This month marks the 33rd anniversary of a tragedy arguably worse than the infamous 9/11 terror attack on the United States both in terms of intensity and motivation, yet it does not arouse much curiosity among the big powers of the world.
Thousands of Sikhs were slaughtered across India in the first week of November 1984, following the assassination of then prime minister Indira Gandhi by her Sikh bodyguards.
Massacre and cover-up
Gandhi was assassinated in retaliation for the military attack on the Golden Temple Complex, the holiest shrine of the Sikhs in Amritsar, in June of that year. She had ordered the army operation to flush out religious extremists who had stockpiled weapons inside the place of worship. All over the world Sikhs had protested against the deaths of pilgrims and the destruction of the buildings inside the temple premises during the fight between the militants and the army.

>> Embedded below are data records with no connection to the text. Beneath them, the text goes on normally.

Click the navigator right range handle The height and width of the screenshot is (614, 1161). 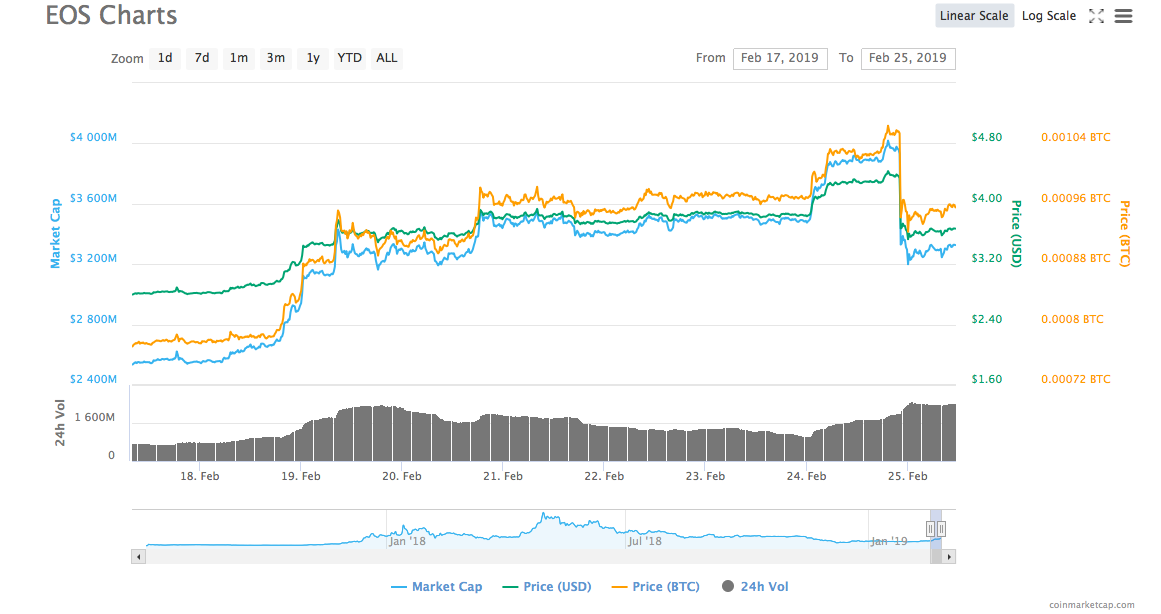[x=941, y=529]
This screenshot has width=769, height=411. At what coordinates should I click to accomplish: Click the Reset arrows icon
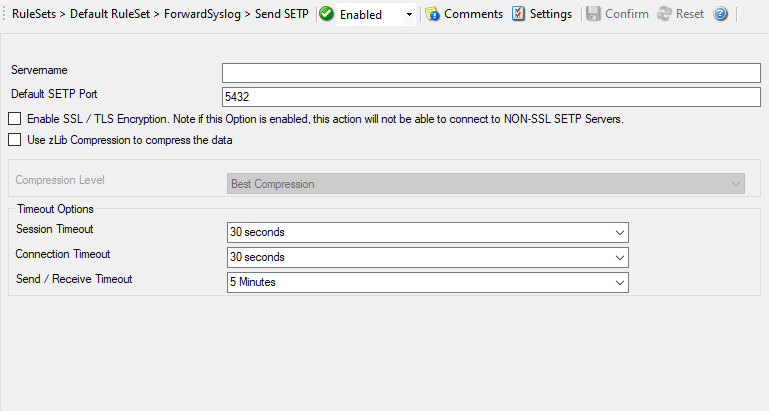664,14
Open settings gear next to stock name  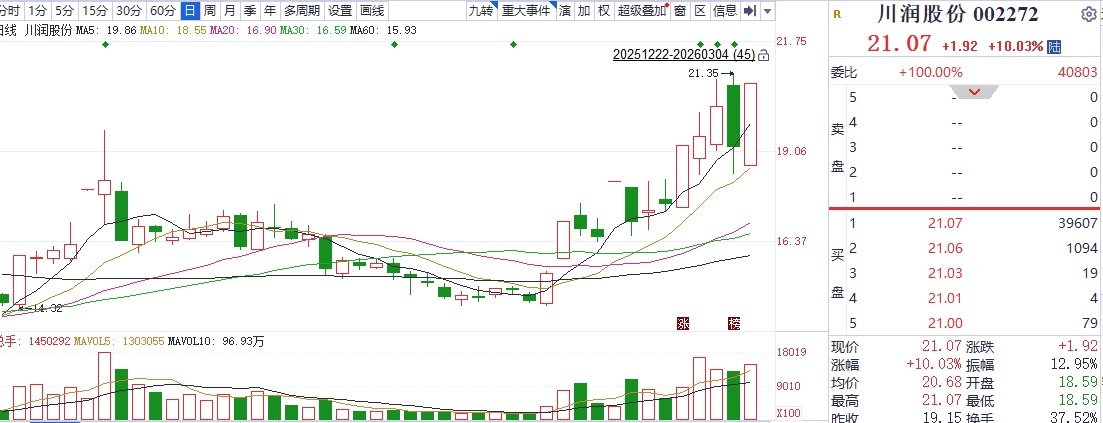1088,14
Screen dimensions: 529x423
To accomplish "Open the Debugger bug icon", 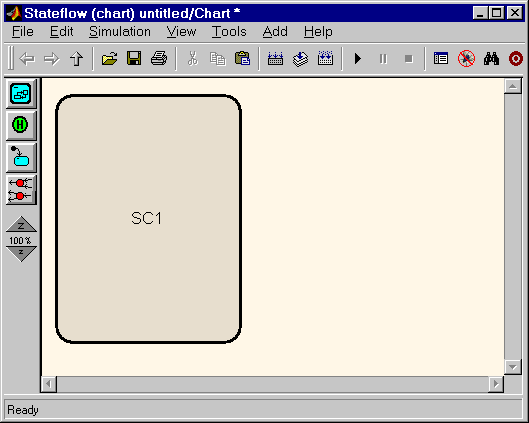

While the Sikh community was still grieving over the assault on their Vatican, the leaders of Gandhi’s so-called secular Congress Party organized the massacre of ordinary Sikhs in New Delhi and other major cities of India. The police remained indifferent to the murders of Sikh men and rapes of Sikh women by the violent mobs led by Congress Party activists.
Indira’s son, Rajeev Gandhi, followed her as the next prime minister of India. In an obvious attempt to cover up the complicity of the state machinery in the bloodshed, he justified the anti-Sikh pogrom by suggesting in a public speech that it was a natural reaction of the people offended by the killing of a towering leader. Since then many governments have come and gone, but the Sikhs were never given justice by the Indian establishment, not even when India was led by a Sikh prime minister, Manmohan Singh, who belonged to the Congress Party. None of the senior party leaders involved in the mass murder were ever convicted.

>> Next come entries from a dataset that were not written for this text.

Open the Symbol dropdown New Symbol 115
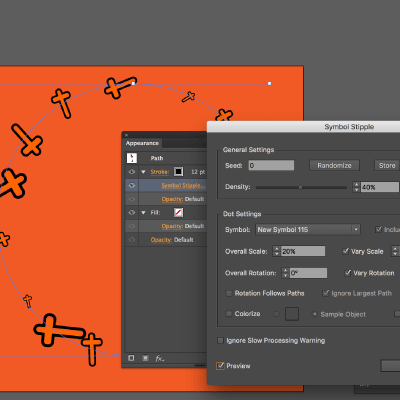400x400 pixels. (308, 229)
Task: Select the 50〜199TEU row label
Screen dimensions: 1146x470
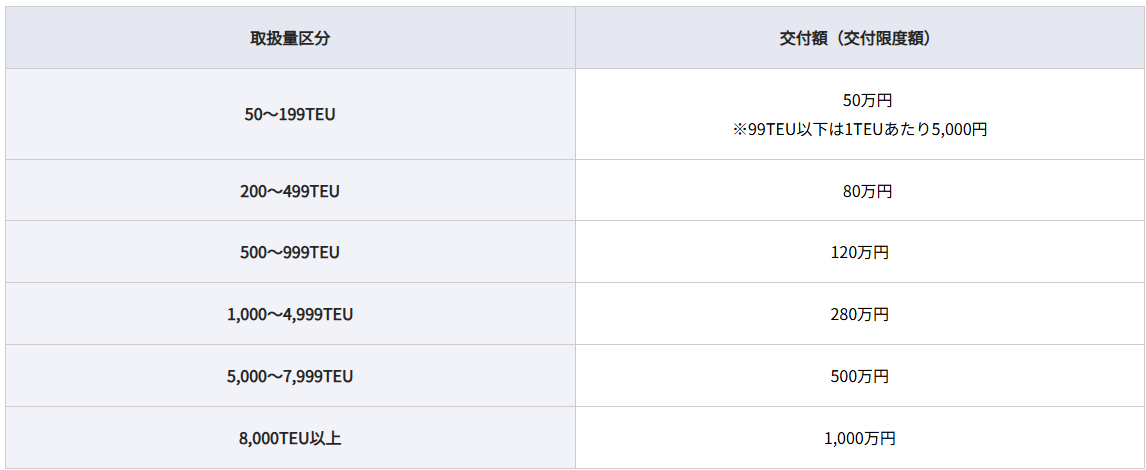Action: pyautogui.click(x=290, y=114)
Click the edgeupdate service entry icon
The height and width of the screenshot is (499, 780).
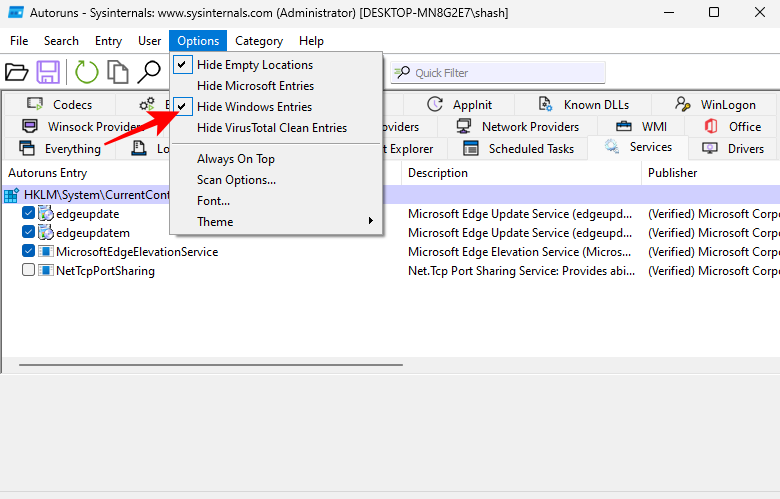pyautogui.click(x=46, y=213)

The repression of Sikhs paid dividends to the Congress, which used it to polarize the Hindu majority and bag a maximum number of seats in the parliamentary elections that followed Gandhi’s murder. Rajeev Gandhi’s strong majority win decimated the right-wing Hindu nationalist Bhartiya Janata Party, which is currently in power in India.
The BJP repeated the 1984 experiment, this time against Muslims in Gujarat in 2002, enabling it to come back to power in the assembly election that followed the massacre. Narendra Modi, then Gujarat’s chief minister, is now the prime minister of India.
Had justice been done for the Sikhs, the 2002 attacks on Muslims might not have happened. But instead, the Congress leaders involved in the violence were awarded with ministerial positions.
The failed justice system prompted Sikh activists abroad to use their power to internationalize the issue and expose the real face of India, which is otherwise known as the world’s largest democracy. Rather than coming clean, the Indian authorities continue to brush aside their grievances as anti-India propaganda.
State terrorism and double standards
In extreme situations Indian officials have branded those seeking justice for 1984 as Sikh separatists. The organization Sikh Nation, which for nearly two decades has organized an annual blood drive in Canada in memory of 1984, was once targeted by the officials. Two Indo Canadian politicians have had to bear the brunt of the Indian state’s displeasure for raising this issue in the recent years. Both Liberal MP Sukh Dhaliwal and NDP leader Jagmeet Singh have been denied Indian visas. Dhaliwal will neither admit nor refute this, but Singh has acknowledged the refusal.
Like it or not, what Sikhs had to face in 1984 was state terrorism and violence. It’s a shame that they have to fight for justice outside India only because the Indian nation remains stubborn and refuses to do justice.
The Western powers, too enamoured with India’s sham democracy and business opportunities, have also failed to intervene. It is because of this that minorities continue to suffer in India, where bigotry has grown under Modi. Muslims in particular have been increasingly targeted all over India by Hindu extremists ever since Modi became prime minister in 2014.
If the West is really bothered about the growing threat of terror, it has to give up its selectivity over violence. The terrorism of the state needs to be dealt with forcefully, as it breeds more alienation and insecurity that further leads to armed resistance and terrorism by non-state actors. It is a well-established fact that the anti-Sikh carnage turned many angry Sikhs into militants who joined the insurgency for a separate homeland.
Instead of focusing on terrorism that is conveniently blamed on minority groups already under threat in majoritarian democracies, international bodies, including the UN, need to make India accountable for the state repression of its own people.